На пригласительных билетах не было пометки «черный галстук, вечернее платье», хотя князь да еще музыканты оркестра были в смокингах. Князь вел себя подчеркнуто непринужденно, чтобы остальные мужчины не испытывали неловкости или какой-то ущербности.
За столом Эдуара сидели директор Большого театра Женевы, президент французского телевидения, Элоди и еще четыре красивые молодые женщины, прошедшие тесты на качество в небольшом привокзальном отеле. Так как стояла страшная жара, князь попросил разрешения у женщин на то, чтобы мужчины сняли пиджаки. Разрешение было получено, но мало кто из мужчин им воспользовался, видя, что князь не снимает смокинг. Так как прием был рассчитан всего на сорок персон, то сделали шведский стол: блины с семгой, политые острым соусом (хотя блюдо было не по сезону), утка, запеченная с персиками.

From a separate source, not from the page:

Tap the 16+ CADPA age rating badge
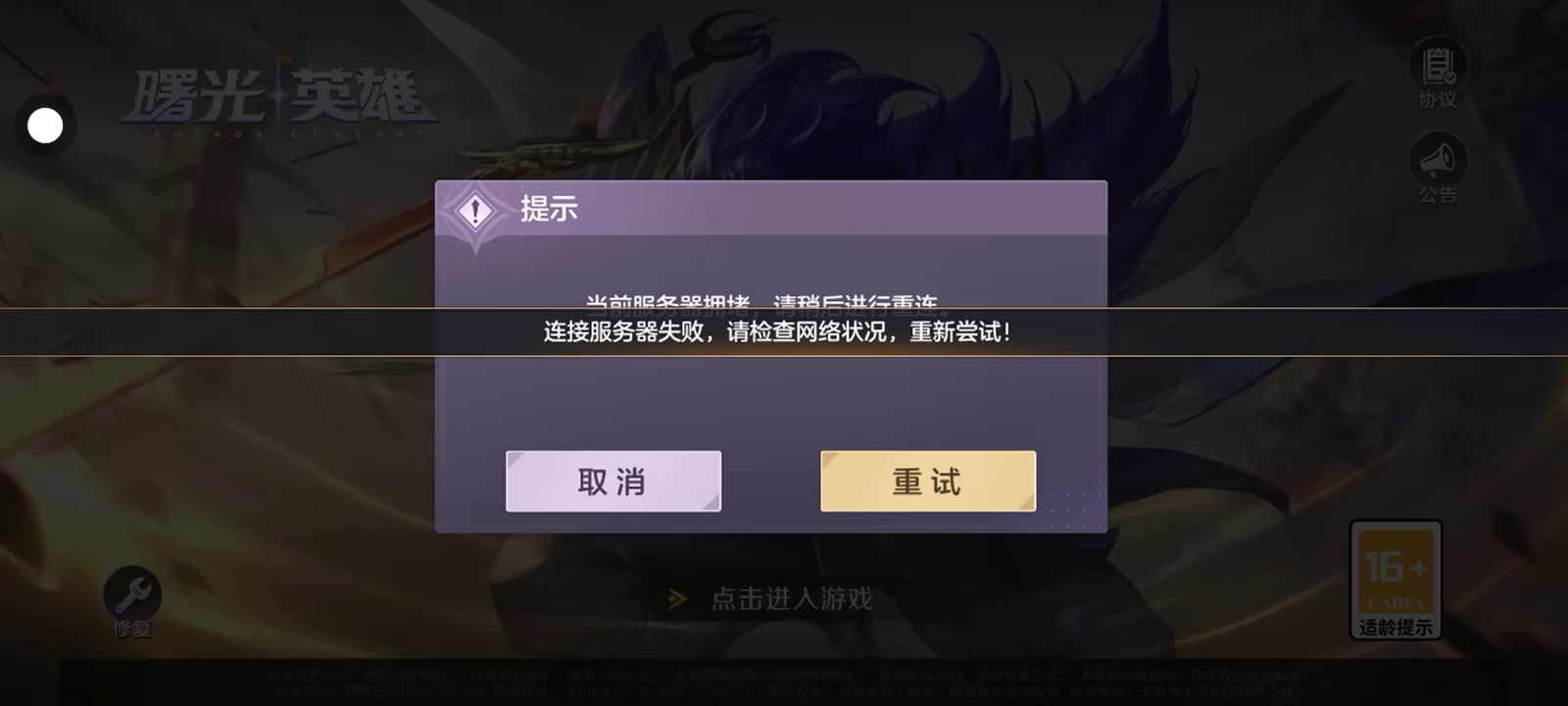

Группа музыкантов Юлафа была не на высоте. Несчастные, обливаясь потом, они словно состязались друг с другом, нещадно фальшивя.
– Ваш протеже такой же плохой скрипач, как и педагог, – сказал Эдуар вскользь Элоди.
Элоди вела себя как настоящая хозяйка дома, и их отношения с князем ни у кого не вызывали сомнения. Это ее вполне устраивало, ибо она считала, что связь с князем скажется благоприятно на ее карьере.
Несмотря на все старания Элоди, вечер получился скучным, возможно, из-за молчаливости князя, который даже не пытался поддерживать разговоры. Он испытывал угрызения совести, и потому этот последний прием был ему в тягость. Финансовое положение бабки владело всеми его мыслями, и князь не обращал внимания на знаменитых гостей, сидевших за его столом; даже необыкновенно тонкий юмор директора театра оставлял его равнодушным. Эдуар испытывал смутное ощущение опасности, которое он даже не мог объяснить. Князь не в силах был избавиться от состояния тревоги, оно теснило его грудь, сдавливало дыхание.
На этот раз блюда казались ему менее вкусными и удачными; Элоди обратилась к другому повару, вероятно, потому, что тот ей пообещал недорогую, но обильную еду, но меню подошло бы скорее банкету средней руки, семга была сухой, блинам не хватало мягкости, утка с консервированными персиками плавала в водянистом соусе.
Князь позволил себе резкое замечание:
– Моя дорогая Элоди, вы, должно быть, обратились в заводскую столовую, которая нам приготовила столь жалкие, унылые блюда!
Молодая женщина вспыхнула, но промолчала. Через некоторое время она вышла из-за стола, а когда вернулась, глаза у нее были красными.
На десерт подали подгоревшие блины, музыканты спустились с маленькой эстрады, чтобы обойти каждый столик.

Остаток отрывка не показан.